Uma nova iniciativa cultural acaba de ancorar em um dos cenários mais icônicos da capital francesa. A barcaça Nanna, inaugurada recentemente no Quai de Montebello, posiciona-se como uma inovadora livraria flutuante situada aos pés da histórica Catedral de Notre-Dame. Com uma proposta que mescla literatura e entretenimento, o espaço promete ser um ponto de encontro vibrante para parisienses e turistas durante a próxima década.

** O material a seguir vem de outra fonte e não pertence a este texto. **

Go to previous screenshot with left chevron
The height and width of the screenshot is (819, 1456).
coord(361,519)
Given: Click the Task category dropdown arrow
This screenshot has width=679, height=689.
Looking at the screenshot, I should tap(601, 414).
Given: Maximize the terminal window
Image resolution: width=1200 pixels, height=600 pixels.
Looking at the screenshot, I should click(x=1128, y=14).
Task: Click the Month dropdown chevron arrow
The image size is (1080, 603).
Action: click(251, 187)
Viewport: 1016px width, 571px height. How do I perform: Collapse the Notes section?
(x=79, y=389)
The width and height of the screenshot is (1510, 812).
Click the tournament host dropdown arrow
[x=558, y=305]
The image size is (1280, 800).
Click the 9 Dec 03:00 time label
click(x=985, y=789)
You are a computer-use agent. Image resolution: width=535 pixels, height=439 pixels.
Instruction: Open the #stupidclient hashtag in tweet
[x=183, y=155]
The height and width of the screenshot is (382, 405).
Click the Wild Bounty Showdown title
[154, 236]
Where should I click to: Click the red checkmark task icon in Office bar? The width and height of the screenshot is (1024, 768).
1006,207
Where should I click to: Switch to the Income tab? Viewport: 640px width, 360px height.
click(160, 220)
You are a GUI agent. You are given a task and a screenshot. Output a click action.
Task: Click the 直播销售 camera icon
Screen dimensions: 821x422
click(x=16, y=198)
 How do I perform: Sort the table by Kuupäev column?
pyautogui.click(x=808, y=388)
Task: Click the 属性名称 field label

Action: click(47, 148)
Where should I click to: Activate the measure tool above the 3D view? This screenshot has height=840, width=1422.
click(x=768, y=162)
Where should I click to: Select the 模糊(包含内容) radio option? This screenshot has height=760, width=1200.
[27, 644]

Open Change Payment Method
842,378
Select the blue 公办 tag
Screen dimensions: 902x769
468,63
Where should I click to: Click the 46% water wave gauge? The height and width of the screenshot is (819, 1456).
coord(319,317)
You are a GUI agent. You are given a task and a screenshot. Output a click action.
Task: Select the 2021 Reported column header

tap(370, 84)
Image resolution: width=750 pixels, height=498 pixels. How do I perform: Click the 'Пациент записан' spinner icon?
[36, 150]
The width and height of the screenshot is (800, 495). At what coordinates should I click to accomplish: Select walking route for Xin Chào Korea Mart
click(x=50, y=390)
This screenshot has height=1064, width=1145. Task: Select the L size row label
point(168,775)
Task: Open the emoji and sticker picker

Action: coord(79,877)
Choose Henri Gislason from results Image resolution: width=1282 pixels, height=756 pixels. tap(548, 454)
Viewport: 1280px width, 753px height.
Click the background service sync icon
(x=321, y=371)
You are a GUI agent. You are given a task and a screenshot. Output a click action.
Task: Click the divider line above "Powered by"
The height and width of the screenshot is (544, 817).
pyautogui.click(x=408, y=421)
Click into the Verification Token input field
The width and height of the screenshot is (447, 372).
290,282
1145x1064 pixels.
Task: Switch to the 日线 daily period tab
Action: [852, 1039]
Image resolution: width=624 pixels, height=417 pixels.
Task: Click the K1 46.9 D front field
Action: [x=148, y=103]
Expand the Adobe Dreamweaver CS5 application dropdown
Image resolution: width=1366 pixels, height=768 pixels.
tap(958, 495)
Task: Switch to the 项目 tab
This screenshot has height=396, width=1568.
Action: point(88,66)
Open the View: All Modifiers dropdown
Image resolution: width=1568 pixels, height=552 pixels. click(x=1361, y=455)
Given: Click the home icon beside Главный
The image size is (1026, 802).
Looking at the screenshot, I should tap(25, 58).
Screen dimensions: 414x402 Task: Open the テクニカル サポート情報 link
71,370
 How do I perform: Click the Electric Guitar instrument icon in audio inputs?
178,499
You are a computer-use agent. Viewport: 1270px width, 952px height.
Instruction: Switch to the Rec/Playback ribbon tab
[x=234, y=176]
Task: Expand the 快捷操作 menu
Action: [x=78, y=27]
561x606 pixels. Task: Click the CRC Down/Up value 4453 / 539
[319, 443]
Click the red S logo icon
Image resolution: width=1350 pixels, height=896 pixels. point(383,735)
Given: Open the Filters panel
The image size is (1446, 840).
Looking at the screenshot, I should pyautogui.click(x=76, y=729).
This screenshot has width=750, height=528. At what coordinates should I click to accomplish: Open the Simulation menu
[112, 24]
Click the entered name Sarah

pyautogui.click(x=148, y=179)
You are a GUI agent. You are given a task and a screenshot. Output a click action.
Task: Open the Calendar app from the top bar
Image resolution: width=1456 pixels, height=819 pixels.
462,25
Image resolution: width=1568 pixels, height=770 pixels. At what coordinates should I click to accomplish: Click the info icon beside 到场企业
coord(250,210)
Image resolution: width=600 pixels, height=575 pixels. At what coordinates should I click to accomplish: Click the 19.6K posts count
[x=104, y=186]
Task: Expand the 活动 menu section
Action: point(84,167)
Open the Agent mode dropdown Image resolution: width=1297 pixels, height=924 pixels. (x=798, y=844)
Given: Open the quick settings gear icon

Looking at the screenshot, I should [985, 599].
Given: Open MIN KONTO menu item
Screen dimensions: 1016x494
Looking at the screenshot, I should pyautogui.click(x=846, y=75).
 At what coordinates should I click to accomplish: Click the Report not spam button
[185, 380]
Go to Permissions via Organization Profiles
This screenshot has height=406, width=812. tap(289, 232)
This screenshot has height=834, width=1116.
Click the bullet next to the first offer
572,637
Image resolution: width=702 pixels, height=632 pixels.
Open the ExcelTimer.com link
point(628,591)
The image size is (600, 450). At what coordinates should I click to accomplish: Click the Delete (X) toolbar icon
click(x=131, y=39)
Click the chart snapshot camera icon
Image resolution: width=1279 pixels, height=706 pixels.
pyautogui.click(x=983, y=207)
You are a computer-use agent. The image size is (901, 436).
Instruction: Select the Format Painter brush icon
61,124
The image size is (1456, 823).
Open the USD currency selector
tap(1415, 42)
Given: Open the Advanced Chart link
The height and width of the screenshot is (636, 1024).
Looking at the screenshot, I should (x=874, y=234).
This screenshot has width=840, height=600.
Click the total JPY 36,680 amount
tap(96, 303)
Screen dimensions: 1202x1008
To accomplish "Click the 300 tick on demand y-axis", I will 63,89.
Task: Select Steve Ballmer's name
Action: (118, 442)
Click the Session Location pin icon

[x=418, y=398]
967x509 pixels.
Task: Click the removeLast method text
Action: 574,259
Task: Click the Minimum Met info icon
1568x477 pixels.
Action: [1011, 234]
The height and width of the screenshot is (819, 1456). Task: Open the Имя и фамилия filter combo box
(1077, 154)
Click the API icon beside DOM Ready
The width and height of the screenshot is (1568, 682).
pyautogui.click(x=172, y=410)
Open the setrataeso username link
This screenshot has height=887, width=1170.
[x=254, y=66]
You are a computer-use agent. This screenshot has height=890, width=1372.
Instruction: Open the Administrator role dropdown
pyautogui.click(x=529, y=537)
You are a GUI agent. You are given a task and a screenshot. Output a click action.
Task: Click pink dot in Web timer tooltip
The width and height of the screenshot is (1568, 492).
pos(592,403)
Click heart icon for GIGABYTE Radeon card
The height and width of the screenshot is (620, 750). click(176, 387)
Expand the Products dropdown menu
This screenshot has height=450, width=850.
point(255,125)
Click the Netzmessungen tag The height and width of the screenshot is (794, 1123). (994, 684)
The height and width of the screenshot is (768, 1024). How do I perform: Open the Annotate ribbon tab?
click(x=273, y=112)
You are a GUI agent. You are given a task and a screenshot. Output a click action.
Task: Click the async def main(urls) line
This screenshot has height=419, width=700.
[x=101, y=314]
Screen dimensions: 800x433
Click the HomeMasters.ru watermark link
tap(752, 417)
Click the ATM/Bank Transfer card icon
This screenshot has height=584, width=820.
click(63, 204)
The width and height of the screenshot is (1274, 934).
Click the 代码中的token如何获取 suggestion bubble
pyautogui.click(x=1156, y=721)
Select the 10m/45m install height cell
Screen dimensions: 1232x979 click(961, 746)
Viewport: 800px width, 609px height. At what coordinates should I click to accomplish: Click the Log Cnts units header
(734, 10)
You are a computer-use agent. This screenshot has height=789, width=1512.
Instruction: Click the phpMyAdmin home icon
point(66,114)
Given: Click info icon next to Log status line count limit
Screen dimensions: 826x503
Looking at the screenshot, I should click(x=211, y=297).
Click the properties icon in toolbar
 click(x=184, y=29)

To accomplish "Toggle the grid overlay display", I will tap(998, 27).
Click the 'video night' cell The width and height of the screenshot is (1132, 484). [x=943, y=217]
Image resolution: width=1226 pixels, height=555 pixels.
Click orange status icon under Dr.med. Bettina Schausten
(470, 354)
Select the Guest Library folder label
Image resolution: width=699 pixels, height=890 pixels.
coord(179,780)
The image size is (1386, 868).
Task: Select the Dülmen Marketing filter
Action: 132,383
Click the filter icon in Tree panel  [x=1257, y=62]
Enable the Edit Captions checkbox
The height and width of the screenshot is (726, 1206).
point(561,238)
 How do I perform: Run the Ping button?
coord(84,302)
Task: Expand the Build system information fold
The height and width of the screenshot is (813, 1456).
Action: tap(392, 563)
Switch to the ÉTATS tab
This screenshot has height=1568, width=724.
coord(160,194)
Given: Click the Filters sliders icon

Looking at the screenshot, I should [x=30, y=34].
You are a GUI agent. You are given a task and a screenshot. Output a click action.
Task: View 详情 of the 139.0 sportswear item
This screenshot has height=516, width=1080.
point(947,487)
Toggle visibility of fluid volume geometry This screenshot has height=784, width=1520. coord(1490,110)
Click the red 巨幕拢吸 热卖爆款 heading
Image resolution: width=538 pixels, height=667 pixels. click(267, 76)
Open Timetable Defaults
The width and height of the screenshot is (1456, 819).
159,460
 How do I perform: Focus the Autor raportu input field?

livraria: cenário e impactos
Conceito de acesso livre e acervo literário
O projeto funciona sob um modelo de self-service, disponibilizando um acervo de mais de 5 000 obras. A curadoria prioriza a literatura mundial, clássicos franceses, poesia e teatro, com um destaque especial para obras escritas por mulheres. O diferencial da iniciativa reside na liberdade oferecida aos leitores: é possível retirar qualquer exemplar sem a obrigação de devolvê-lo, incentivando um fluxo contínuo de circulação de conhecimento.
Segundo o cofundador Nicolas Laugero Lasserre, a escolha do Rio Sena como sede não foi acidental. O local busca resgatar a conexão histórica do rio com a inspiração de artistas e poetas, transformando a embarcação em uma espécie de “caixa de livros” flutuante. Além da retirada, o público é encorajado a deixar seus próprios exemplares, promovendo uma troca comunitária e sustentável.
Transformação noturna e engajamento social
Para além da leitura, a Nanna expande sua atuação ao cair da noite. O espaço se metamorfoseia em um centro de convivência que recebe DJ sets, encontros com autores e sessões de speed dating literário. A presença de um bar complementa a atmosfera, permitindo que os visitantes desfrutem de um ambiente descontraído enquanto exploram as estantes ou participam das atividades programadas.
O programador literário Hugo Buton reforça que a dinâmica do espaço visa simplificar o acesso à cultura. A receptividade inicial tem sido positiva, com visitantes destacando o potencial da iniciativa para fomentar o interesse pela leitura em um momento em que o mercado livreiro enfrenta desafios estruturais. A artista visual Aurore Chevalier, presente na semana de abertura, ressaltou o otimismo que o projeto traz para o setor.
Contexto do mercado editorial francês
A inauguração da livraria flutuante ocorre em um período de cautela para o mercado livreiro na França. Dados do Centre national du Livre indicam que o ano de 2025 marcou um precedente preocupante, com o fechamento de 85 livrarias contra a abertura de apenas 83 novos estabelecimentos. Nesse cenário, projetos que buscam formas alternativas de democratizar o acesso aos livros, como a barcaça Nanna, ganham relevância estratégica para a manutenção do hábito de leitura.